#### SHORT TASK
Edit the records from the start through the line containing "(248, 267)." by changing "Identify the location of" to "Find the position of". Leave everything else unchanged and return only those lines.

⁂

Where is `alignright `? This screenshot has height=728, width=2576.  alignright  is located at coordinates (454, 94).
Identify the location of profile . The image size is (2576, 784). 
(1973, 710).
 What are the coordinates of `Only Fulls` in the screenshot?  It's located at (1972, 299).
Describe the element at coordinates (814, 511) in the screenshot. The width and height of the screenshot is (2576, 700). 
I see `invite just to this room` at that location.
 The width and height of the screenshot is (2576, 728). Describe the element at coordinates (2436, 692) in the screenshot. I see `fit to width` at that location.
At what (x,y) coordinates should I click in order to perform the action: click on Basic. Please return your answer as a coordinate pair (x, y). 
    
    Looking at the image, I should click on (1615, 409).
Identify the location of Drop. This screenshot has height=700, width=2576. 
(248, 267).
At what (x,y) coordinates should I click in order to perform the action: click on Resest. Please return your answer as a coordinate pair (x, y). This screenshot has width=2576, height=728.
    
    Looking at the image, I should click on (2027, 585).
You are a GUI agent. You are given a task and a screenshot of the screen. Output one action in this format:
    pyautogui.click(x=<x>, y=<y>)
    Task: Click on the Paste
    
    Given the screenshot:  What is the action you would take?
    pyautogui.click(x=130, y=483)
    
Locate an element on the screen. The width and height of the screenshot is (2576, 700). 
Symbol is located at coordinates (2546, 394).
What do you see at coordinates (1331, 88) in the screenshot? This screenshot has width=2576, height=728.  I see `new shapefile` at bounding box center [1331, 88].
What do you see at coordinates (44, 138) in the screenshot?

⁂

#### REPLY TO THE EXERCISE
Where is `alignright `? This screenshot has height=728, width=2576.  alignright  is located at coordinates (454, 94).
Find the position of profile . The image size is (2576, 784). 
(1973, 710).
 What are the coordinates of `Only Fulls` in the screenshot?  It's located at (1972, 299).
Describe the element at coordinates (814, 511) in the screenshot. The width and height of the screenshot is (2576, 700). 
I see `invite just to this room` at that location.
 The width and height of the screenshot is (2576, 728). Describe the element at coordinates (2436, 692) in the screenshot. I see `fit to width` at that location.
At what (x,y) coordinates should I click in order to perform the action: click on Basic. Please return your answer as a coordinate pair (x, y). 
    
    Looking at the image, I should click on (1615, 409).
Find the position of Drop. This screenshot has height=700, width=2576. 
(248, 267).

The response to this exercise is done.